Which effectually silenced her. She blushed prettily, and in a moment regained command of her tongue.

‘Why did you kiss me?’

‘I don’t know,’ Gerald admitted.

‘There you have soldiers. For nothing they kiss.’

‘Oh, do they?’ Gerald said, sudden wrath kindling. ‘I suppose I need not ask to which other soldier you refer.’

‘That is not your affair. En tout cas, we are not talking of that kiss, but of this one.’

‘Must we talk of it? I’m trying to forget it.’

Melusine glared. ‘I find you excessively rude. Why should you wish to forget it? Unless it is that you did not enjoy it.’

‘I didn’t say I did not enjoy it,’ Gerald protested.

She smiled. ‘Eh bien, does that mean that you will do it again?’

‘Not if I can help it,’ Gerald uttered, alarmed.

‘Ah.’ Melusine sighed in a satisfied way. ‘So it is that you could not help it.

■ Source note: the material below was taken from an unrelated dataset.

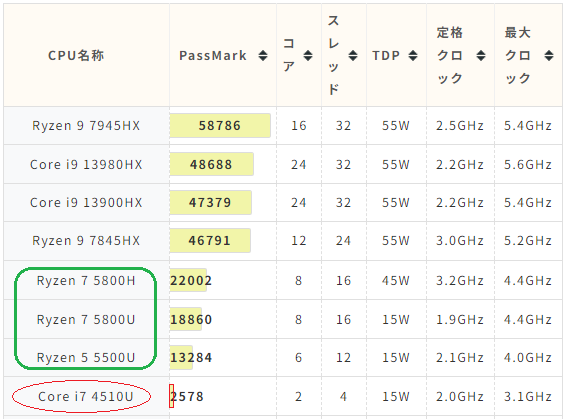The height and width of the screenshot is (420, 567).
Task: Click the 2578 PassMark score value
Action: (187, 396)
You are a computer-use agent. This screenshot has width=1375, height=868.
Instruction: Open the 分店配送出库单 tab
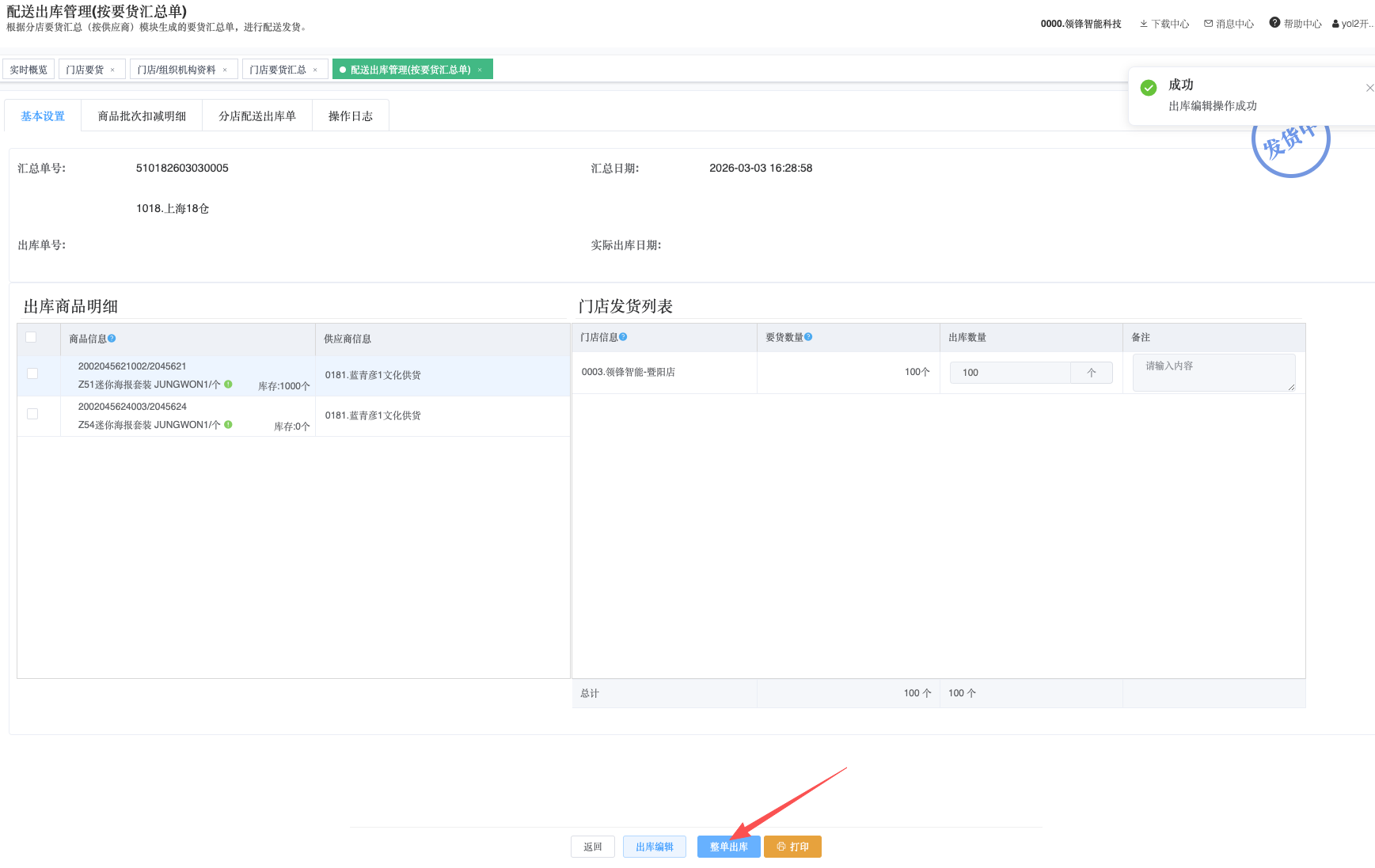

That can be very useful, that.’

‘You little fiend,’ exclaimed Gerald wrathfully. ‘If you imagine you’re going to use one ungentlemanly act to manipulate me, you very much mistake the matter.’

‘Yes, but when I think about this, I do not think I can do so,’ she said candidly. ‘For that, I must conceal that I also have enjoyed the kiss.’

‘It’s too late for that,’ Gerald told her evenly. ‘But the fact remains that you should not have enjoyed it, you were quite right to threaten to kill me, and I—God help me!—should not have kissed you at all.’

‘Then why,’ demanded Melusine, ‘did you do it?’

Gerald closed his eyes. ‘Here we go again.’

She giggled suddenly. ‘Gérard, you are a great fool.’

‘Indeed, I’m beginning to think so,’ he said ruefully. ‘But I’m hanged if I know why you find it so amusing.’

‘But it is stupide. Each time that we meet I try to kill you. Each time also we quarrel, and even if you are laughing very much, you become angry. And still you interest yourself in my affairs. And when I ask you why it is you do so, you have no answer.’

‘Now you come to mention it, it is stupid,’ Gerald said, struck. ‘Hilary was right. He will have it that I’ve taken leave of my senses.’

‘That is silly. Certainly you have a reason.’ She eyed him. ‘It does not seem to me that you can be an emissary for that pig.’

‘You mean Valade? Certainly not.’

A little sigh escaped her. ‘I did not think so.’

Gerald reached out and took her hand, enclosing it between both his own. ‘Can’t you trust me a little?’

His touch sent shivers running through her, but Melusine did not withdraw her hand. ‘I do not know. I am used, you understand, to guard my secret. And Leonardo told me never to trust any man.’

‘Leonardo again,’ Gerald muttered and, to her disappointment, dropped her hand. ‘Who in the name of heaven is this Leonardo? And why did he kiss you?’

‘He was an Italian soldier, and he wanted to kiss me,’ Melusine said, goaded. ‘He wanted me also to run away with him, and I wish very much that I had done so.’

‘What, a common soldier?’

‘He was not a common soldier. He was an officer, and a person of very great sense, and altogether a desirable parti.’

‘He doesn’t sound like a desirable parti. How did you meet him?’

‘He was wounded and came to the convent for sanctuary,’ Melusine told him, stung by his criticism into revealing more than she had intended.